The visibility of these hacks has jumped partly because of AI. Hackers use AI tools to find weak spots faster. Security researchers use the same tools to spot suspicious transactions on blockchains. It cuts both ways.

Pigi Finance ran the numbers and found that 3.37% of DeFi assets get lost to protocol exploits every year. That’s just protocol-level stuff—doesn’t count bridge hacks or phishing. The percentage seems small until you remember how much money sits in DeFi protocols.

Smaller Contracts Get Hit Hard

Older contracts and smaller projects are getting hammered. They don’t have the same security budgets as the big players. AI-powered tools make it easier for hackers to scan thousands of contracts looking for the vulnerable ones. Once they find a target, the attack happens fast.

Protocol security has actually gotten better. Smart contract exploits are down compared to a few years ago. But hackers adapted. They shifted to social engineering—long-term operations targeting people instead of code.

The two biggest April hacks prove the point. Drift Protocol and Kelp DAO lost $570 million combined. Neither hack came from a smart contract bug. Both involved sophisticated social engineering tactics, probably months in the planning.

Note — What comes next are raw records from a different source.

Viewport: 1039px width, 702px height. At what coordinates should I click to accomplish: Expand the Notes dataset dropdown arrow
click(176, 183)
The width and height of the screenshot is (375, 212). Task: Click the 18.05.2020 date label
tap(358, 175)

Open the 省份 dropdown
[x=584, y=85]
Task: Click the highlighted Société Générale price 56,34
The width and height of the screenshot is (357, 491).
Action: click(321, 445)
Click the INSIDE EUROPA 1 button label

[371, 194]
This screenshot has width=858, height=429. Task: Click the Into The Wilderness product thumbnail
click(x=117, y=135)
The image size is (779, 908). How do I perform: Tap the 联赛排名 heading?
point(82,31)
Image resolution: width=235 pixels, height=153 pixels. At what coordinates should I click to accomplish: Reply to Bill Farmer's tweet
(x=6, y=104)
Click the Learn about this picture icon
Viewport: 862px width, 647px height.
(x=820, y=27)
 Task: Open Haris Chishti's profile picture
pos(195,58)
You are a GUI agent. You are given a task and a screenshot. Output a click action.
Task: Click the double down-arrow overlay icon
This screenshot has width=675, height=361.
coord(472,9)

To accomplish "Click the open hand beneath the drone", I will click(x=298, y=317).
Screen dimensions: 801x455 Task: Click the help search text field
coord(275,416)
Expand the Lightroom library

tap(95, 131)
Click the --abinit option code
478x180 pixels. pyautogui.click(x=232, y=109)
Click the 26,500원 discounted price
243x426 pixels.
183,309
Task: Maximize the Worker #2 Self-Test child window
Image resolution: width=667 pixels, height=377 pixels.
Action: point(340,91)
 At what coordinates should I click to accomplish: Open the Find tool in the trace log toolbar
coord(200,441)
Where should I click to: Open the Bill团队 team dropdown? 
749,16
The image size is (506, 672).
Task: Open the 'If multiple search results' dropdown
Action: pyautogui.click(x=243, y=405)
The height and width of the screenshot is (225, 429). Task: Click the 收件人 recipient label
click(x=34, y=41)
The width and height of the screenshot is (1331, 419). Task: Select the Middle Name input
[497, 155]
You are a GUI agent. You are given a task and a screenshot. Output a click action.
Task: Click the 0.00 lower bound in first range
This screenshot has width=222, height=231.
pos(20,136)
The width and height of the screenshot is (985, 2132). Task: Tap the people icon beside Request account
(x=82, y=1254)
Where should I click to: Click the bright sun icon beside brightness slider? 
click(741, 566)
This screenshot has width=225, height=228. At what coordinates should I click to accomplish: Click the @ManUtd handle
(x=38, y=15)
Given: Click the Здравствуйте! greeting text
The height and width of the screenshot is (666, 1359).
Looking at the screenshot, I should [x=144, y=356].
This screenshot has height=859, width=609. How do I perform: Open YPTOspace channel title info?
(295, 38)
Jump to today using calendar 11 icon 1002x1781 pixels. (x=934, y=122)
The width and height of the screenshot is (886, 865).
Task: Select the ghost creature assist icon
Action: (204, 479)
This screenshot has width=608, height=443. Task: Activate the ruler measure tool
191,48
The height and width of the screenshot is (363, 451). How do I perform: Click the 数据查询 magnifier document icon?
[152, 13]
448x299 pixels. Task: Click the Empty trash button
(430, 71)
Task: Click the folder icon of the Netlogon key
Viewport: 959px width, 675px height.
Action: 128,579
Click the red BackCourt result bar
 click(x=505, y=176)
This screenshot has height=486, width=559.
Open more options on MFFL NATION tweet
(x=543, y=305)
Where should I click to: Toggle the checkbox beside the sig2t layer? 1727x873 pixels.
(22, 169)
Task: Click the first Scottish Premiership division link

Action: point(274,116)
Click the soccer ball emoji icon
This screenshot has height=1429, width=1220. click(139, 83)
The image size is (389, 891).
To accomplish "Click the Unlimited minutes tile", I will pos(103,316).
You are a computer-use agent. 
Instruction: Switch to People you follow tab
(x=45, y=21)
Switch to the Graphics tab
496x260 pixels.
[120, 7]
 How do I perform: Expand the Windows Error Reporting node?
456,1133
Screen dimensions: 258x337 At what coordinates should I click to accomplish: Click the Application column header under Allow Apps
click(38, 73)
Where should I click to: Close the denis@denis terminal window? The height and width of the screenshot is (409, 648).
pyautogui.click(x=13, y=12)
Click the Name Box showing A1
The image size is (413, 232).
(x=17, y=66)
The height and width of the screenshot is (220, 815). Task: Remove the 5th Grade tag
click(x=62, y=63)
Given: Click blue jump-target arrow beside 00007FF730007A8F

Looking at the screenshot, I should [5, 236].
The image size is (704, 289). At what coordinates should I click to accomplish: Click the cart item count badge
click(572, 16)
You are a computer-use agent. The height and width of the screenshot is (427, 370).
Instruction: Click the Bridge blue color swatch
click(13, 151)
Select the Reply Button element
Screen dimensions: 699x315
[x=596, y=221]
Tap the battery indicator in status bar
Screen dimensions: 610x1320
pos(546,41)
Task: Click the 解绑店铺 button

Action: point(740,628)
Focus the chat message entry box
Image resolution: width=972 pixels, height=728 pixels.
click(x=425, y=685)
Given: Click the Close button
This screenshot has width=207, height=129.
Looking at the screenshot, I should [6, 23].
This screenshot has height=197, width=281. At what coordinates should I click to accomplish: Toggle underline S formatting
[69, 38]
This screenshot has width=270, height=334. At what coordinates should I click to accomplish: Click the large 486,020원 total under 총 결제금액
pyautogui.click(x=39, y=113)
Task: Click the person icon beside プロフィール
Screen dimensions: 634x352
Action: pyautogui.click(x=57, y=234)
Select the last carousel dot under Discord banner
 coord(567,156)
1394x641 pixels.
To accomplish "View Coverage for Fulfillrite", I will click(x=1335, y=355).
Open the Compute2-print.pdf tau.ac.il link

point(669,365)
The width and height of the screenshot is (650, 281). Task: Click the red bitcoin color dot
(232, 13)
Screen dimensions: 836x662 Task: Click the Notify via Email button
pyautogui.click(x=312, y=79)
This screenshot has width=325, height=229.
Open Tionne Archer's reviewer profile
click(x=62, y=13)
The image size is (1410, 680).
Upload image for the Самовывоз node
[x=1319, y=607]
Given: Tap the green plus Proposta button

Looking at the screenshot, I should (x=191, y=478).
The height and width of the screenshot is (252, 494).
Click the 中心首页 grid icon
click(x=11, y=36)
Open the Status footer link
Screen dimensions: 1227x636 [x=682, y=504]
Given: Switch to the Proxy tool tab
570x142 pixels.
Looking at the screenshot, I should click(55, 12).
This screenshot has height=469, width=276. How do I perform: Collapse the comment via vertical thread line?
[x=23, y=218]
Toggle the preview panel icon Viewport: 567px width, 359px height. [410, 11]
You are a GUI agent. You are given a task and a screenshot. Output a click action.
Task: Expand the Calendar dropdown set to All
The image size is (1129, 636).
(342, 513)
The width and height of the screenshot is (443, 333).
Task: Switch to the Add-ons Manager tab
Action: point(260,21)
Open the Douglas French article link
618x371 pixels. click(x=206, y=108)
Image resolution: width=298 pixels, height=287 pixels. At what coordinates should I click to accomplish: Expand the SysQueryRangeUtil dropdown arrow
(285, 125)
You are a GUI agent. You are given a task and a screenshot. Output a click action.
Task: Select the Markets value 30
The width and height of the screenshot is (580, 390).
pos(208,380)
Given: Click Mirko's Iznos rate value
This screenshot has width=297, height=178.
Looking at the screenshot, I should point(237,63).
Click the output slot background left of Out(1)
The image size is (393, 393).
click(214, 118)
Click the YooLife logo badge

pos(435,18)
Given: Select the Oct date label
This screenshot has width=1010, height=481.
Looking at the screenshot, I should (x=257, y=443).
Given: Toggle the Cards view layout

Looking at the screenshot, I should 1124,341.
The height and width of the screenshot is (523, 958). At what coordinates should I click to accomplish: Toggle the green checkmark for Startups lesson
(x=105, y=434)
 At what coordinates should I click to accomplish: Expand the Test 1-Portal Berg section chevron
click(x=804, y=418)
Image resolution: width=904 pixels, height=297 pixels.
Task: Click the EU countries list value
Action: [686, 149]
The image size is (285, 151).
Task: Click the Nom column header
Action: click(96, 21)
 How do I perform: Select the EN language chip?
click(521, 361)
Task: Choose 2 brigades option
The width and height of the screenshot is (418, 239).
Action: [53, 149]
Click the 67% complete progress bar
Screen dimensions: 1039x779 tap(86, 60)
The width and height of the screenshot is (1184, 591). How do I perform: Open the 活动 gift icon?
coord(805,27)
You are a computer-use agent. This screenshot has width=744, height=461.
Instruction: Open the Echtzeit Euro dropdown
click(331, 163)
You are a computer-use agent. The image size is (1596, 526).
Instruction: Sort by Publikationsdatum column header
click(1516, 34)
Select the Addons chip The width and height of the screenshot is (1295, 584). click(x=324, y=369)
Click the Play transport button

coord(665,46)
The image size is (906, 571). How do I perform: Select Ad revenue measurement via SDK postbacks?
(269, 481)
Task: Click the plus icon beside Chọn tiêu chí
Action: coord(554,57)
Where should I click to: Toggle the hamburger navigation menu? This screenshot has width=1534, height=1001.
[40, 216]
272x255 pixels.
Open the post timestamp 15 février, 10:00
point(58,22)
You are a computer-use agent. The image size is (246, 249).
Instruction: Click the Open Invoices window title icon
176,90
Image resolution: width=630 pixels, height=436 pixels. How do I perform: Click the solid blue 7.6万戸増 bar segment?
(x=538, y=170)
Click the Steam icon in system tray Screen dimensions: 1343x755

ImmuneFi tracks security breaches across crypto and sees the same pattern. Fewer attacks overall, but the ones that succeed are bigger and more complex. Hackers spend weeks or months building trust with employees at target companies. They use spear-phishing, fake job offers, compromised personal accounts—whatever works to get inside access.

The shift makes sense from the hacker’s perspective. Why spend time looking for a smart contract vulnerability that might not exist when you can trick someone into giving you their credentials? High-value targets justify the extra effort.

Security firms are caught between projects and reality. Projects want reassurance that their code is safe. Security firms want to warn users about risks. When Peckshield flagged issues with external contracts, the projects saw it as unfair criticism. They didn’t write those contracts. But users don’t always understand the distinction between a project’s core code and the third-party services it relies on.

The tension probably won’t ease up. As long as hacks keep happening, projects will stay defensive about their security reputations. Security firms will keep flagging risks, even when it makes clients uncomfortable.

AI’s role keeps growing on both sides. Hackers use machine learning to analyze blockchain data and find patterns that reveal vulnerabilities. Security researchers use similar tools to monitor transactions and catch suspicious activity before it causes major damage. The arms race accelerated this year.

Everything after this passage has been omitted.